Microsoft's OneDrive price hike has wrecked its cloud strategy

Users unhappy with chopped-down cloud storage


Comment Microsoft's changes to its OneDrive personal cloud storage prices reflect badly on the company, and have left users angry and bewildered.

Most people have at least 30GB of free OneDrive storage: 15GB as standard, and an additional 15GB bonus easily obtained by setting the camera roll on a mobile device to use OneDrive for image backup. An additional 100GB was available for $1.99 per month.

The cost of storage continues to fall; but Microsoft has gone against the trend by announcing greatly increased prices. Free storage decreases to 5GB and the 15GB camera roll bonus is discontinued, so typical users will go from 30GB to 5GB for free, a reduction of more than 80 per cent.

Further, the cost of buying extra storage is doubling, with just 50GB available for $1.99 per month.

These changes bite harder for most users than the removal of unlimited storage for Office 365 customers, now replaced with a 1TB limit.
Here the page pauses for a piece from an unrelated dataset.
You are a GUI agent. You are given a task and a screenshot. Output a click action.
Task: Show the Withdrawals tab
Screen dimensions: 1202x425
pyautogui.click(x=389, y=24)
Microsoft states that the reason for the price hike is "a small number of users" who apparently used up to 75TB on the Office 365 unlimited plan. That is exactly what you would expect if you offer unlimited storage. A onedrive.com blog post lets slip that this 75TB is "14,000 times the average", so not a common occurrence.

Nor is it clear why a few busy Office 365 customers necessitate such severe changes to the free offering for users in general.

When Microsoft released Office 2013, it believed so strongly in cloud storage that it changed the default document save location to cloud storage. You have to check "Save to Computer by default" to override it. In addition, Microsoft built OneDrive support into the Windows 8 file system, so that it recognized the possibility of cloud-stored files being offline.

Windows 10 applications such as Photos and Groove Music also tie into OneDrive. The Photos app is a good way to show slideshows of pictures taken on your phone. The Music app lets you play media stored in OneDrive, with selective download for offline use on mobile devices.

In other words, Microsoft deliberately pushed users towards OneDrive, encouraging them to embrace the new world of "cloud and mobile."

Now here comes this sudden and drastic price increase, which looks like a classic maneuver to tempt users in with free stuff and hoist the cost once they are hooked.

Users have taken to the official OneDrive feedback site to register their discontent, with an appeal to "give us back our free storage" attracting more than 5,000 votes and 250 comments in one day.

OneDrive petition: Give us back our storage

OneDrive petition: Give us back our storage

The storage change was the worst decision I've seen out of Microsoft in years. I'm just dumbfounded. A cloud services company must inspire trust above all else, and this move undermines it.

...says one of the milder comments.

The feedback is on target, because it is trust that is at stake here; and without customer trust no cloud provider can succeed.

Changing OneDrive limits may seem a small thing, but it is a risky move for a company that is addressing declining Windows sales by investing in cloud services.